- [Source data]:
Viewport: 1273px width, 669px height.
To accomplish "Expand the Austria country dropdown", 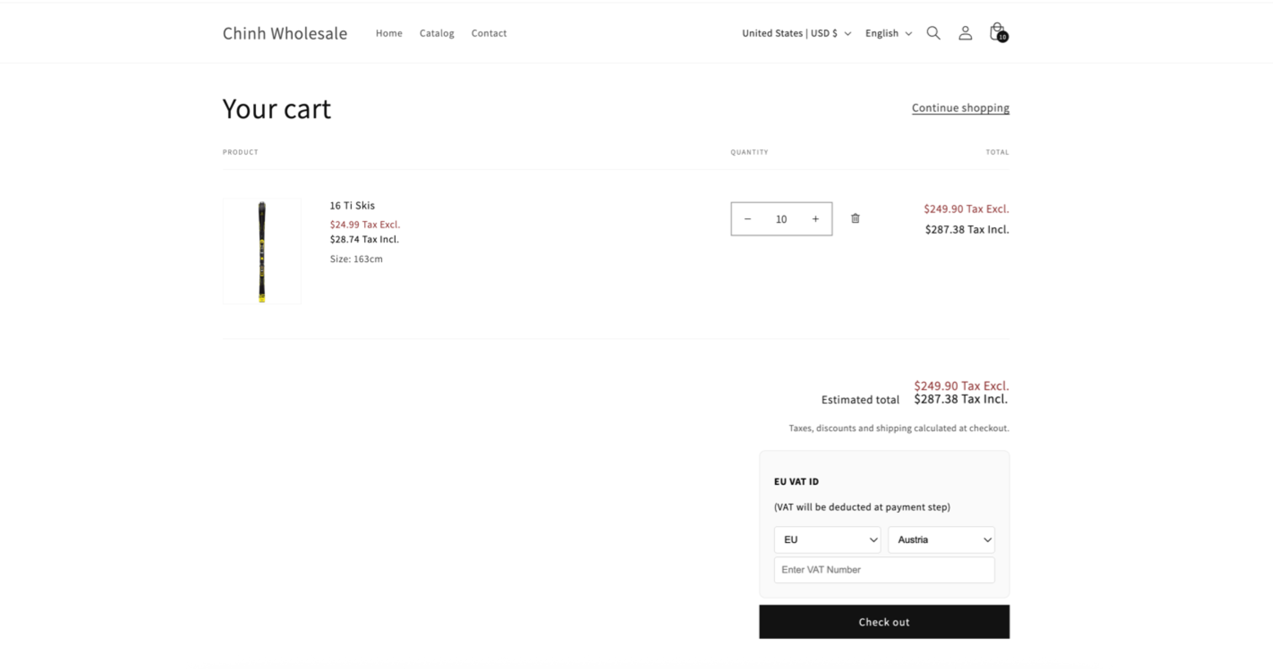I will 941,540.
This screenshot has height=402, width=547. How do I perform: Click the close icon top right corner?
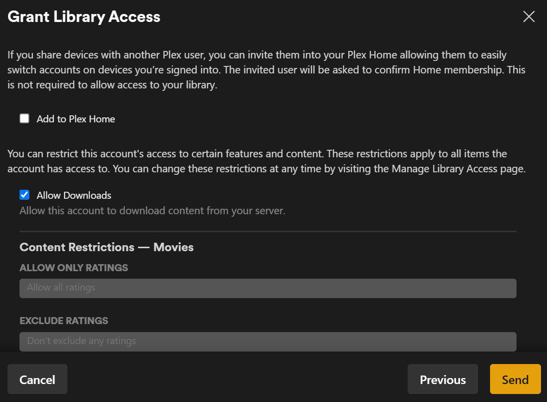(529, 16)
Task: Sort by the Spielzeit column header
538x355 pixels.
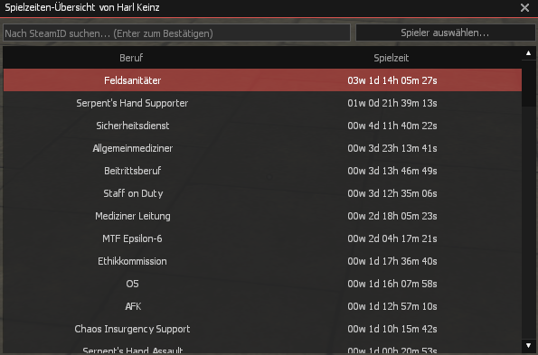Action: click(x=392, y=58)
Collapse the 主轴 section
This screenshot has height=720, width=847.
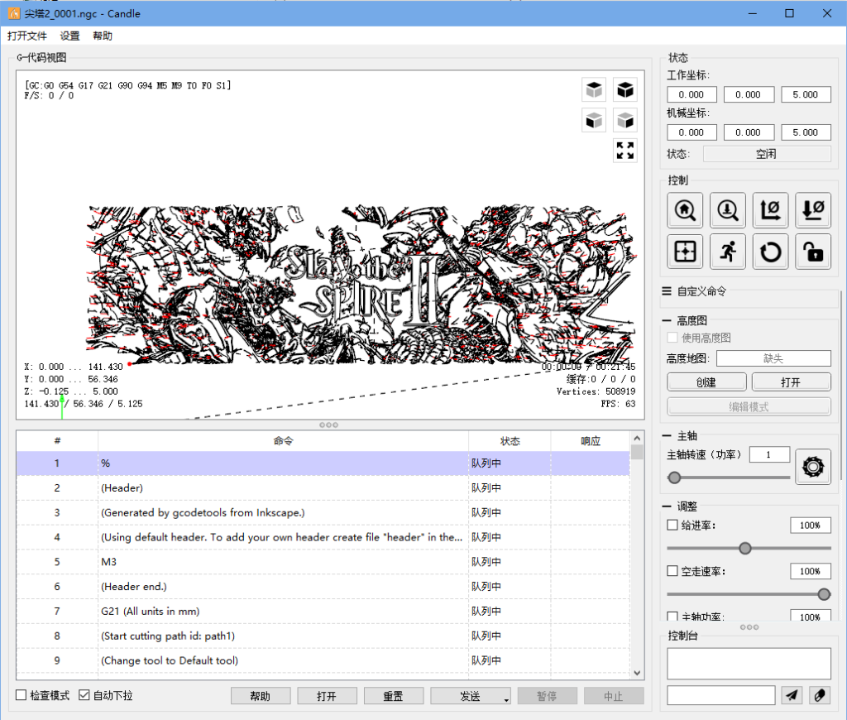tap(667, 435)
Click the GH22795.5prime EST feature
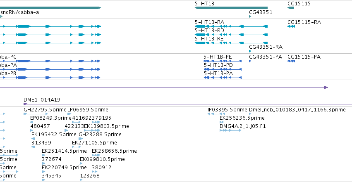 (36, 114)
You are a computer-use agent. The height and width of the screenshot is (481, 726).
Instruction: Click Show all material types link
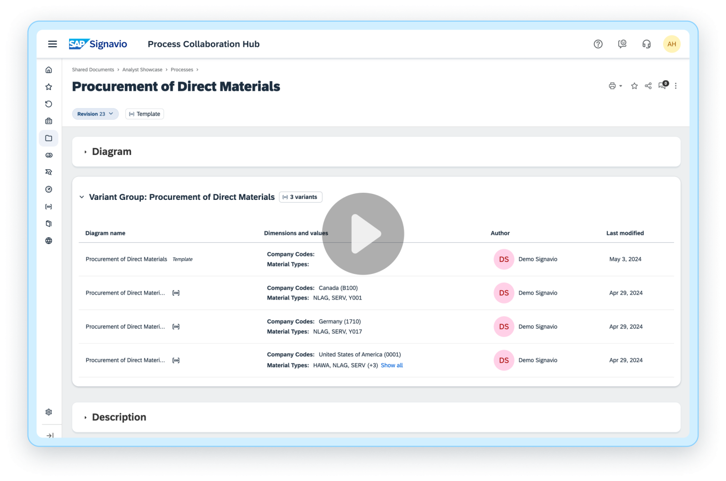[x=391, y=365]
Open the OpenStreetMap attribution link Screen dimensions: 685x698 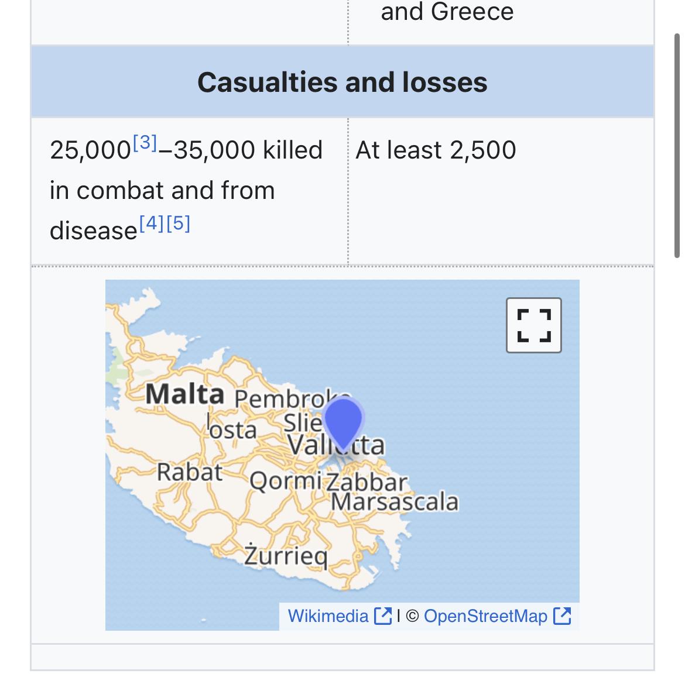(485, 616)
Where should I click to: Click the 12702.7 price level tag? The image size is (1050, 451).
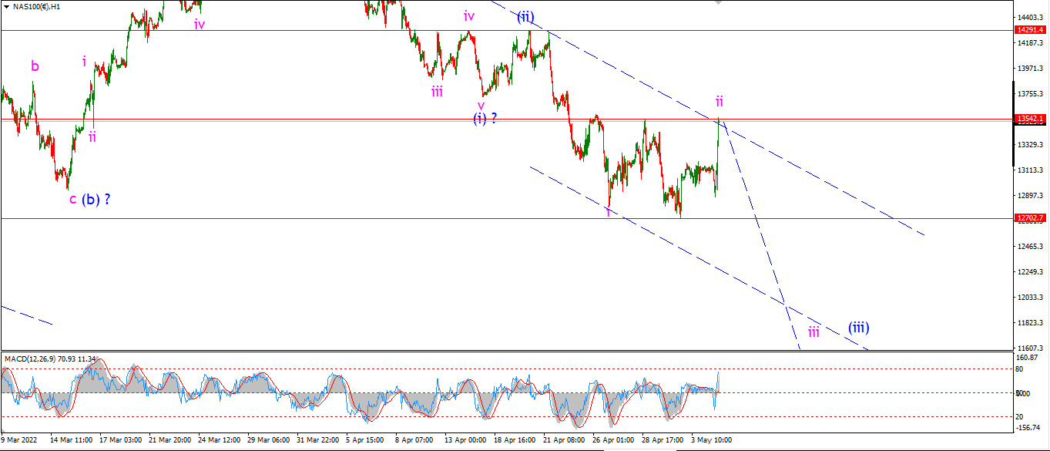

- [Problem to solve]: Starting at the line above that holds "This screenshot has height=402, width=547.", return each line up to and including the one that holds "Collapse the 主轴 section", exactly as written, minus any pictures.

- [Task response]:
This screenshot has height=402, width=547. How do I perform: Click the close icon top right corner?
(529, 16)
Task: Sort by the Spielzeit column header
538x355 pixels.
Action: click(x=392, y=58)
Collapse the 主轴 section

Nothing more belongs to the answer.